Améliorer la santé reproductive : des prestataires formés à N’Djaména pour des données plus fiables

Un Atelier à N’Djaména pour Renforcer les Pratiques de Collecte de Données en Santé Reproductive

Le ministère de la Santé publique et de la Prévention a inauguré, ce mercredi 12 février 2026, une formation à N’Djaména axée sur l’amélioration des méthodes de collecte de données en santé sexuelle et reproductive. Cet effort s’inscrit dans le cadre du programme WISH2 WACA, avec le soutien d’Ipas Afrique Francophone.

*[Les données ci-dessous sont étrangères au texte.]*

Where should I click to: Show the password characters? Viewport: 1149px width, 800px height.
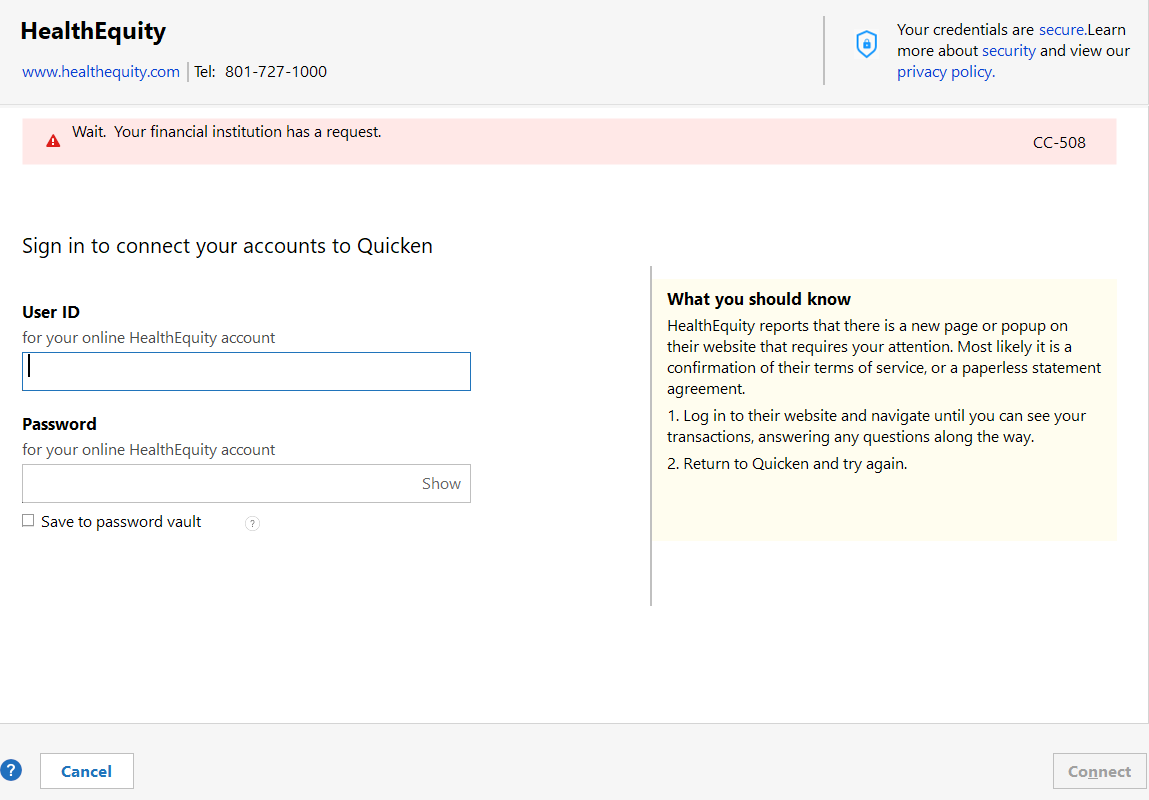pos(441,484)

L’initiative a été motivée par des supervisions réalisées en décembre 2025 dans plusieurs centres de santé. Celles-ci ont mis en lumière des progrès, mais aussi des dysfonctionnements : incohérences dans les registres, manque d’outils essentiels pour la planification familiale, les soins après avortement et les violences basées sur le genre, ainsi que des difficultés dans la transmission des données.

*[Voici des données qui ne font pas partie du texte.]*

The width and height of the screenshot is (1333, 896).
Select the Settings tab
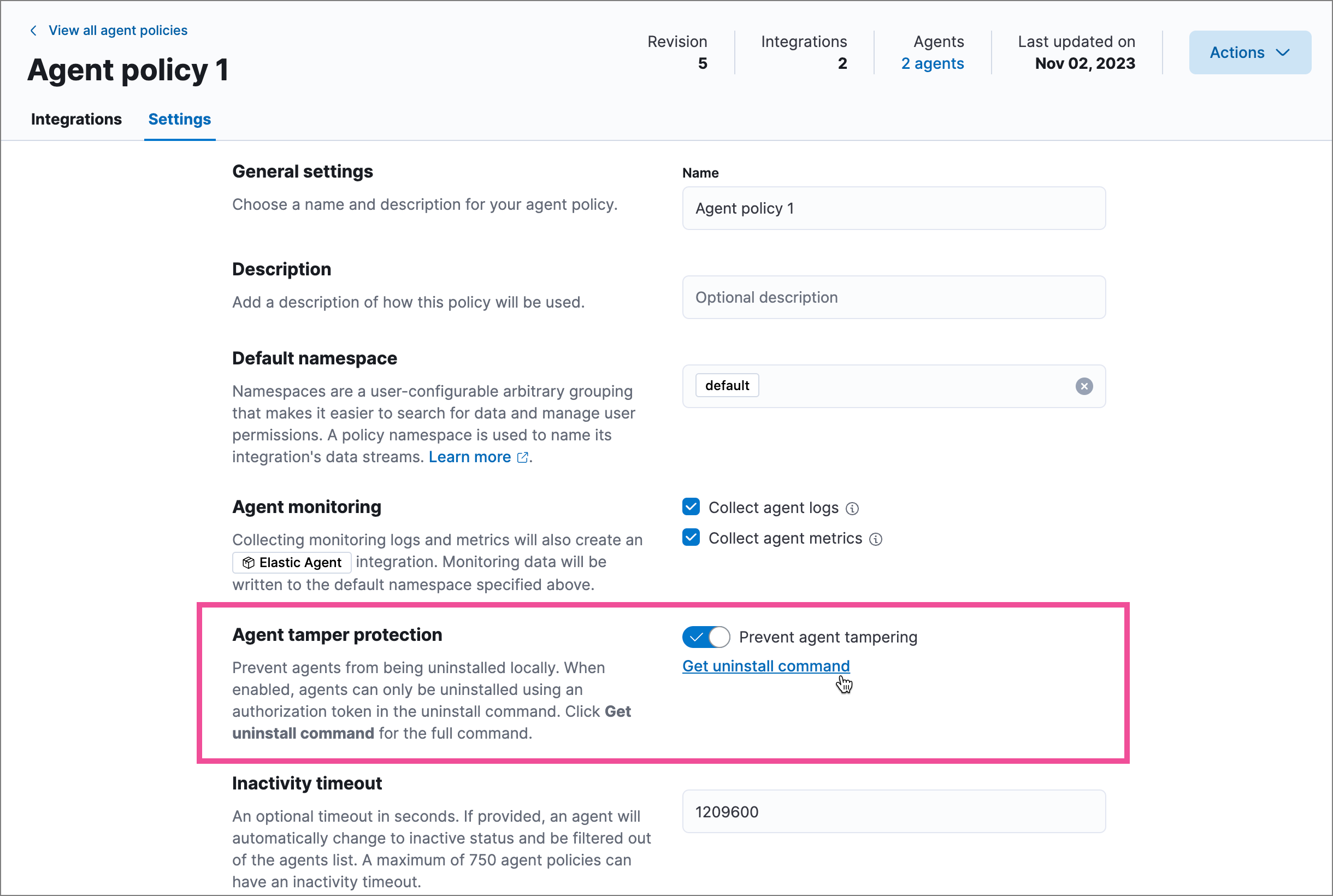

Réunissant pendant deux jours des responsables de santé, des prestataires de soins, et des spécialistes en évaluation, cet atelier vise à renforcer les compétences des participants. L’objectif est d’assurer une collecte de données harmonisée pour la planification familiale, le suivi des soins post-avortement et la gestion des violences basées sur le genre.

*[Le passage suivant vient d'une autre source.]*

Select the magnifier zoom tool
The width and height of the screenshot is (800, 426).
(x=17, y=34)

Lors de cet événement, Sonia Adama, chargée régionale du suivi-évaluation pour Ipas, a souligné l’importance d’un système de santé fiable qui repose sur des données précises et disponibles en temps voulu. Elle a insisté sur la nécessité d’une compréhension commune des indicateurs et de promouvoir une culture de responsabilité dans la gestion des informations.

Ahmat Moussa, représentant la Directrice de la Santé de la Reproduction, a exprimé sa reconnaissance envers le ministère et ses partenaires pour leur engagement envers la santé des femmes, des adolescents et des communautés. Il a rappelé que chaque donnée représente une personne et que la qualité médiocre des données affecte non seulement les statistiques, mais aussi la visibilité des efforts déployés et la mobilisation des ressources disponibles.

Cette initiative marque une étape cruciale vers l’amélioration de la qualité des données en santé reproductive, essentielle pour des décisions éclairées et un meilleur accès aux soins pour tous.